Notes from "The Technological Society"

by Jacques Ellul

1964 Vintage Books - Division of Random House, NY

20010523


Reference to Lewis Mumford’s trilogy as presented with assurance historically

p vi of the forward by Robert K. Merton, Professor of Sociology, Columbia University "It is a civilization committed to the quest for continually improved means to carelessly examined ends."

p xxv of the Note to the Reader "technique is the totality of methods rationally arrived at and having absolute efficiency (for a given stage of development) in every field of human activity."

method - more like algorithm

technique - more like the activity

My definition of an item in this collective idea of technique is "A repeatable prescription for modifying the state of some tangible or intangible set of initial states to some set of final states differing from the initial.

Invention: "a machine or process that supports the human accomplishment of a technique or related techniques or automates it all or a portion of that technique or those techniques.

p xxix refers to a swap of primative taboos and rituals for technological civilization, similar to Jung’s swap with the same and mental illness

p xxx "If an increasing number of people become fully aware of the threat the technological world poses to man’s personal and spiritual life, and if they determine to assert their freedom by upsetting the course of evolution, my forecast wil be invalidated."

p xxxiii "The moment man stops and resigns himself, he becomes subject to determinism."

p3 Oldham and Pierre Ducasse succummed to the habit of intellectuals to regard the forms of the past to be the same as forms of the present

p4 "Technique has now become almost completely independent of the machine"

p4 "the machine represents only a small part of techique."

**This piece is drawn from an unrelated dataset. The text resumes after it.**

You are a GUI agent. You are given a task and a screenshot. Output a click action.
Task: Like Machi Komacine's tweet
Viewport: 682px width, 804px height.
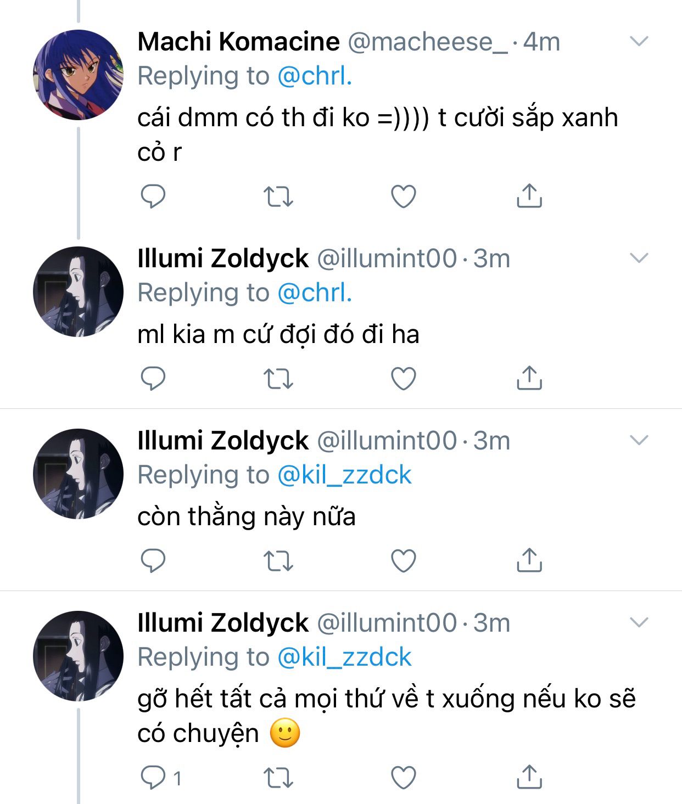(403, 196)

p4 "technique has taken over all of man’s activity, not just his productive activity."

systematic theology

scales and arpegios

twelve steps of recovery

lunch plans

Dewey decimal classification

time out

lawn care

macrobiotics

lecture outlines

p4 list of the woes of technique

Are cities worse than mesopotamian farms?

Are slums worse than a village of the Dark Ages?

Is lack of space anything more than an interpersonal challenge?

Is polution a product of technique in general or just a small fragment of it?

Have we lost time, or just filled it?

Are all streets gloomy?

Have you ever been confused between night and day because of street lights?

p4 "technique transforms everything it touches into a machine."

p5 "Technique integrates the machine into society."

p5 "It [technique] is efficient and brings efficiency to everything."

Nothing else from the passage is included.